Quizás sea la mayor rivalidad que ha habido en la historia del tenis. Son dos jugadores que han sido lo máximo a nivel mundial, coincidiendo además en la misma época. Ha sido una rivalidad con todo tipo de momentos.

En los inicios, Roger estaba por encima de Nadal porque él era más jovencito. Todos recordamos esa final de Miami cuando Rafa ganaba dos sets a cero y acabó remontando Federer. Poco a poco, fue entrando en juego y consiguió victorias sobre él importantísimas. La final de Wimbledon de las cinco horas que ganó Rafa en el quinto set es el mejor ejemplo.

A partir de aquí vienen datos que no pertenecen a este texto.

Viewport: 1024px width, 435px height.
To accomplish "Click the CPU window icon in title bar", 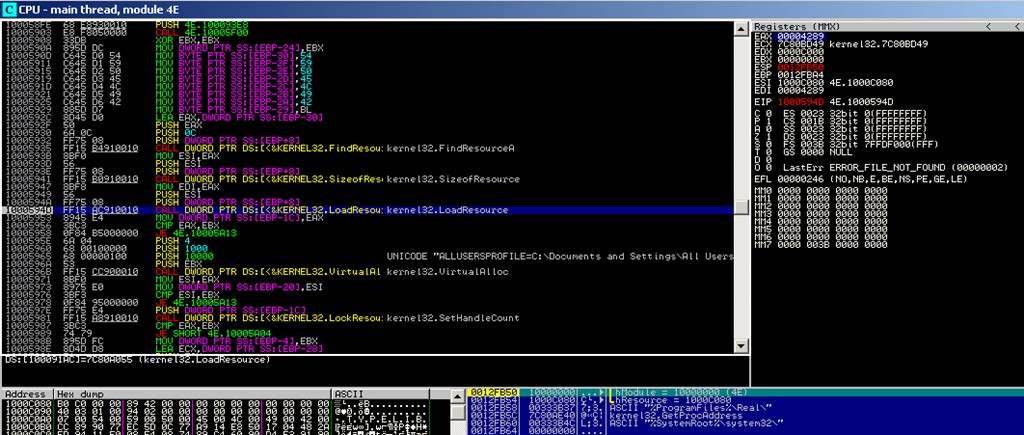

Luego, con el paso del tiempo, fue comiéndole terreno. Llegó la época en la que parecía que Federer no podía jugar con Rafa. Daba igual la superficie en la que se enfrentaran porque era como si le tuviese comida la cabeza. No encontraba manera de poder tomarle la medida.

Ahora, Rafa está en uno de sus mejores momentos, posiblemente su momento más alto de tenis, y Federer tiene una edad en la que se le hacen los partidos muy duros ante Nadal. Es complicado para él tener que estar en la pista tanto tiempo para ganarle. Ya sabemos que el juego del mallorquín es muy incómodo para Roger. Al ser zurdo, le castiga muchísimo su revés con bolas altas y para derrotarle tiene que sufrir demasiado. Parece, por momentos, que Federer no está dispuesto a pagar ese peaje necesario para tumbar a Nadal.

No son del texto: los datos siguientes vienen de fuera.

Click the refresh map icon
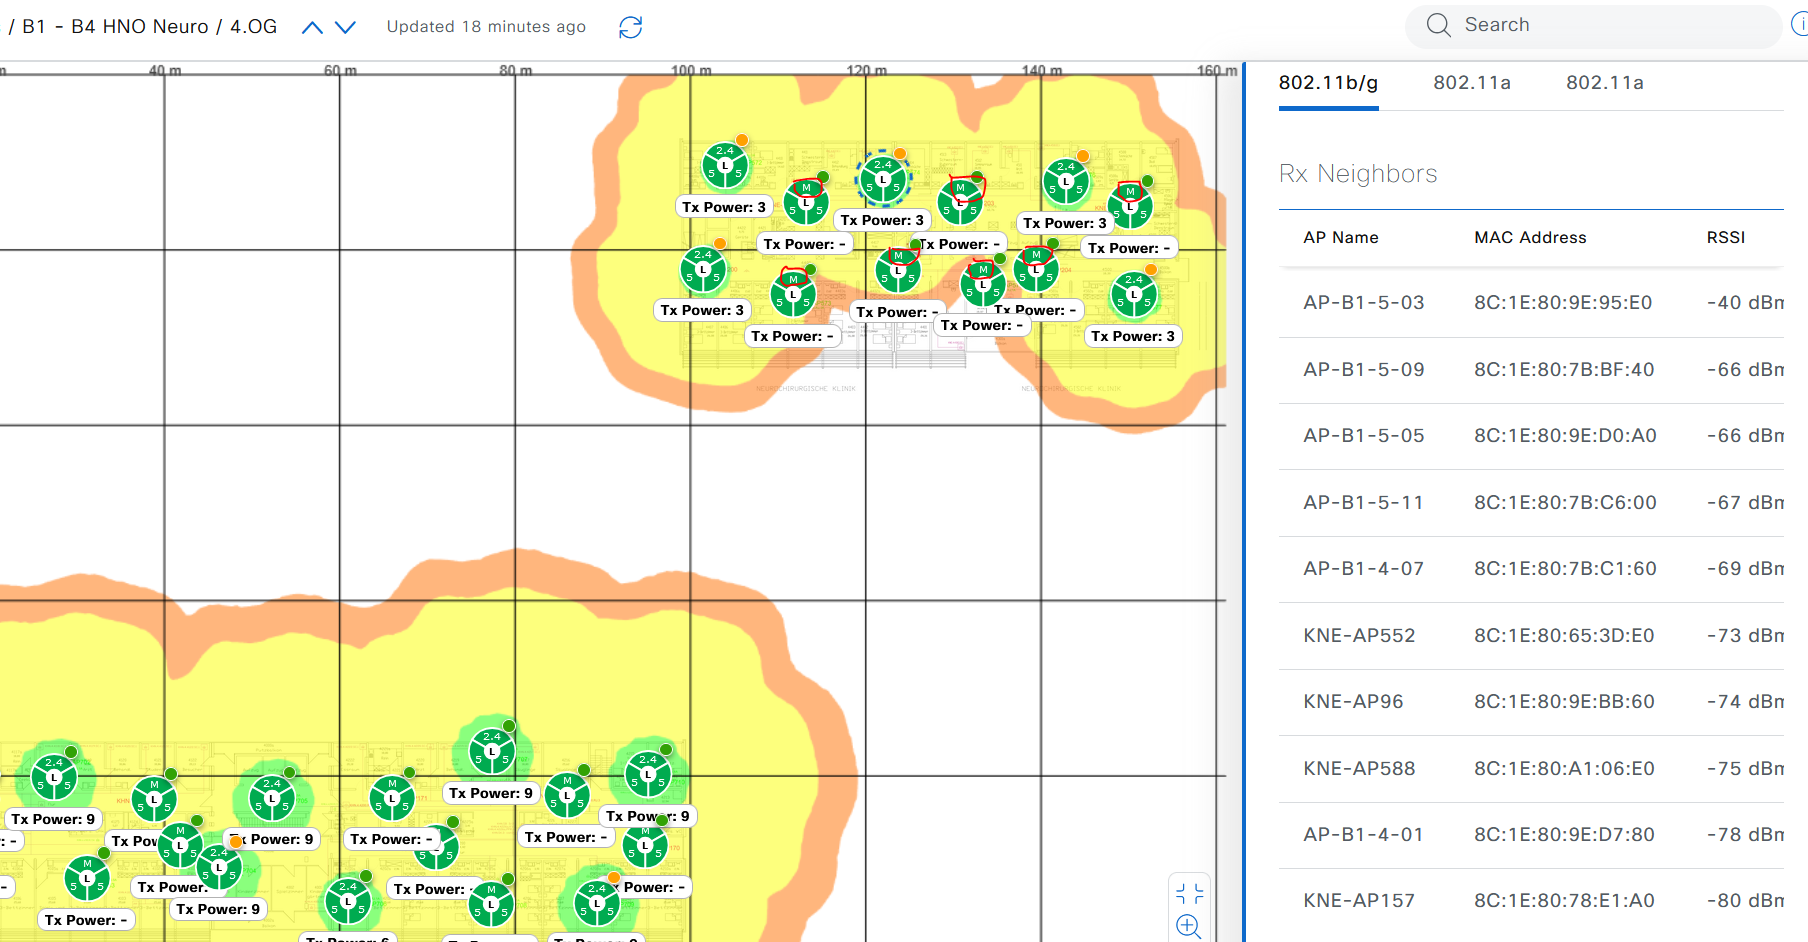(630, 28)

En consecuencia, es una batalla muy bonita entre los dos. Roger es el mejor de la historia y Rafa puede ser que sea el mejor de la historia si sigue con los números que está teniendo. Eso deja algo claro: que han coincidido dos fenómenos en la misma época y que nadie sabría qué habría sucedido si el destino no los hubiese juntado. Quizás, de no haberse encontrado en el camino no habrían tenido la motivación para querer ser mejores y conseguir todo esto. Son todo un ejemplo.